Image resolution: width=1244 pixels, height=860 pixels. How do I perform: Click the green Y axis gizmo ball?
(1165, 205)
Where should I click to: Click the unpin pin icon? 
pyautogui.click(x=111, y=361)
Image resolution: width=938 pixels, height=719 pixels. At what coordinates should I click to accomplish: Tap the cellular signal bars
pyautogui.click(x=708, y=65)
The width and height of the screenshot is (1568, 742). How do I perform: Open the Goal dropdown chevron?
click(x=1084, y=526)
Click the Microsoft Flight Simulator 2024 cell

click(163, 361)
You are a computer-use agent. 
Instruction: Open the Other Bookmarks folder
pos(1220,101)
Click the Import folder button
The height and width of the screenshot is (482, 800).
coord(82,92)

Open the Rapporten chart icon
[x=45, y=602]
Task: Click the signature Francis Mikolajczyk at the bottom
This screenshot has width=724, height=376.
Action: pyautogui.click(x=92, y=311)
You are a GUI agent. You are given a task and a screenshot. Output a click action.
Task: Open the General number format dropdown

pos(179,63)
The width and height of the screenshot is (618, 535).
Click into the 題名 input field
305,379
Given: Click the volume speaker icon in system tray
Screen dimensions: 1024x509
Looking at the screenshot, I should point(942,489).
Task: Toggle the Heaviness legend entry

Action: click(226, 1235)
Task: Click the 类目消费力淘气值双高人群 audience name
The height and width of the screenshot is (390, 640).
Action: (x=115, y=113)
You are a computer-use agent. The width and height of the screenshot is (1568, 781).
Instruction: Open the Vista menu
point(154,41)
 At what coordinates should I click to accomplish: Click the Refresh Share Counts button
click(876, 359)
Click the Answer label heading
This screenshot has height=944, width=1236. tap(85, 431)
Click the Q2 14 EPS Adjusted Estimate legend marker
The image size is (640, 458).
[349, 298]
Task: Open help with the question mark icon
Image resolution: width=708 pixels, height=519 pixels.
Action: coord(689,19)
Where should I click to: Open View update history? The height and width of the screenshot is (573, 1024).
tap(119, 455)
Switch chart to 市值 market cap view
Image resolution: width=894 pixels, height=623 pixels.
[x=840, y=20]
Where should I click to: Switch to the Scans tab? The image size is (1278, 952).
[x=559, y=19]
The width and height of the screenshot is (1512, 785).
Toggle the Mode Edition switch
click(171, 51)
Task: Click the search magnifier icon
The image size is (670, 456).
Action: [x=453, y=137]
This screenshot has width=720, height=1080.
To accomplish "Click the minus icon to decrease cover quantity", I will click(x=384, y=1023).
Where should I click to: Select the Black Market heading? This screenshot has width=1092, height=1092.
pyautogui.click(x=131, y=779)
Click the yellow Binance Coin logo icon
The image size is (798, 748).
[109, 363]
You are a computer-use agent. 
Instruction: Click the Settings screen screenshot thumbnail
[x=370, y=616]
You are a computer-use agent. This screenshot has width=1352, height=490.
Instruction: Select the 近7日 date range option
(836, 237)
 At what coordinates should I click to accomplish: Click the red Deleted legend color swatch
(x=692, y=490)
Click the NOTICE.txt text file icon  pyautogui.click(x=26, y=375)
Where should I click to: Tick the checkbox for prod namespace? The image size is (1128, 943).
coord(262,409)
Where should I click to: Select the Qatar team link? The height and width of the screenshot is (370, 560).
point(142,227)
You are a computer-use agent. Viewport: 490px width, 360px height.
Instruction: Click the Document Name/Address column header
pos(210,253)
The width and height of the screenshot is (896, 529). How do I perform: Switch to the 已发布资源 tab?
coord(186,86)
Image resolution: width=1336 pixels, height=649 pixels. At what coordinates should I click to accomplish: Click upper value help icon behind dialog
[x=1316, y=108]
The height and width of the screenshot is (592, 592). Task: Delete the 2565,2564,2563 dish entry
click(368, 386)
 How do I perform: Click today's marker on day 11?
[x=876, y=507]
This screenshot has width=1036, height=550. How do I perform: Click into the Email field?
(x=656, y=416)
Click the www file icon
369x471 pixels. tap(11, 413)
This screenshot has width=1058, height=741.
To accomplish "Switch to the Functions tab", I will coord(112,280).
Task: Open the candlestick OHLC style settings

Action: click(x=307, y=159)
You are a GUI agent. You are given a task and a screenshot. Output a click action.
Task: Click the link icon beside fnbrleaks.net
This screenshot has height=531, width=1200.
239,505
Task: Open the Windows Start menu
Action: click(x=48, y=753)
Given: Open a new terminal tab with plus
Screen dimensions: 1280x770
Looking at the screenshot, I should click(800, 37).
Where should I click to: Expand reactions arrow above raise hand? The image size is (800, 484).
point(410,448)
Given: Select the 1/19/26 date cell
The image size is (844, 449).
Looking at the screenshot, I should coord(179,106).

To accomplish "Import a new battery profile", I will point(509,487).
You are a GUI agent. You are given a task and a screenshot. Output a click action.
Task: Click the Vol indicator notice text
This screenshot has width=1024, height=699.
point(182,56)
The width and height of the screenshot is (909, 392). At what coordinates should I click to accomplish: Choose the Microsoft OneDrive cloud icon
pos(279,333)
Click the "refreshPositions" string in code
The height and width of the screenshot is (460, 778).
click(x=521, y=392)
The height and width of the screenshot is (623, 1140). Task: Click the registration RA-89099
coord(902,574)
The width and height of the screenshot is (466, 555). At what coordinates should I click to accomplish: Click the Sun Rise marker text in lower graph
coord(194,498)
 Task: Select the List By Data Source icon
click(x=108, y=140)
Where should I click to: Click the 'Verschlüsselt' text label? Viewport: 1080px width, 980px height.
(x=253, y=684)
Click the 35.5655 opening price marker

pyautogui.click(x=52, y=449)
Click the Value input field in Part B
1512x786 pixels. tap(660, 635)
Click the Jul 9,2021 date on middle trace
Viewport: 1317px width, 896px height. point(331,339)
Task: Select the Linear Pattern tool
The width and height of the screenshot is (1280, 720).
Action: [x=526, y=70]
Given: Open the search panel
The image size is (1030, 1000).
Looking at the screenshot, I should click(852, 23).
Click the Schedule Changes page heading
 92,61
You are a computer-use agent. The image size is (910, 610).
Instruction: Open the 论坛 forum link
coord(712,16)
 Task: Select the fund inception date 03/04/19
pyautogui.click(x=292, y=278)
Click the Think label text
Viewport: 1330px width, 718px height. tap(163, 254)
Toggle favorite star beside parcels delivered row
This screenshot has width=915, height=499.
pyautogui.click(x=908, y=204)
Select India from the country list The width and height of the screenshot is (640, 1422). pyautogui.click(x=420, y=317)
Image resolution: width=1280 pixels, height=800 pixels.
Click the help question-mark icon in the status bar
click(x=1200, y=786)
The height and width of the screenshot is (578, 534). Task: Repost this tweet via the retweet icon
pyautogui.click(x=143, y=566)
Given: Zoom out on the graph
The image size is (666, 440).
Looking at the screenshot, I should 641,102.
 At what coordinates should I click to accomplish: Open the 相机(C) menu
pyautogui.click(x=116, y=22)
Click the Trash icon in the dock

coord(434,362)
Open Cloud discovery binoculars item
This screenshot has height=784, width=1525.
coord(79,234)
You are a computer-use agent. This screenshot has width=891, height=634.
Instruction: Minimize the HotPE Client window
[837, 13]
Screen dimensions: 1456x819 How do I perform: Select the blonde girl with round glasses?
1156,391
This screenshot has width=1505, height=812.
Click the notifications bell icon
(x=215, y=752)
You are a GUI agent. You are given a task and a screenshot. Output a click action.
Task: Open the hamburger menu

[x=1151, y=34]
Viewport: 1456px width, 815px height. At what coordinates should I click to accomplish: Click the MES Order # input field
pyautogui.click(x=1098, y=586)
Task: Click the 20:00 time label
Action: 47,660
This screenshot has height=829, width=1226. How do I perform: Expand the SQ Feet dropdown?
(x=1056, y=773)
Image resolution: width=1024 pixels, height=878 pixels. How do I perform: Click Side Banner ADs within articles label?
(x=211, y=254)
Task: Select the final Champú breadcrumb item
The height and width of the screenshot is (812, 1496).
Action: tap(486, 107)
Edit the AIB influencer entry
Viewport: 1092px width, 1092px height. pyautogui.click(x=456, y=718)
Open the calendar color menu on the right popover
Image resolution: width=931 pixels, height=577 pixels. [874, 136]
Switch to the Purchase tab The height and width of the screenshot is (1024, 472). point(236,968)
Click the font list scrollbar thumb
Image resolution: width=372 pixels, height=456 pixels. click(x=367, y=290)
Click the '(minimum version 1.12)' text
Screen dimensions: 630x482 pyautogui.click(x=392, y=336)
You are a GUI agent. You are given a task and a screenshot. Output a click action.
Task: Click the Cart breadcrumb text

··········

What the task requires :: Scan the listing above, and wherever a line holds the string "breadcrumb", copy that line.

Your response ::
Task: Select the final Champú breadcrumb item
Task: Click the Cart breadcrumb text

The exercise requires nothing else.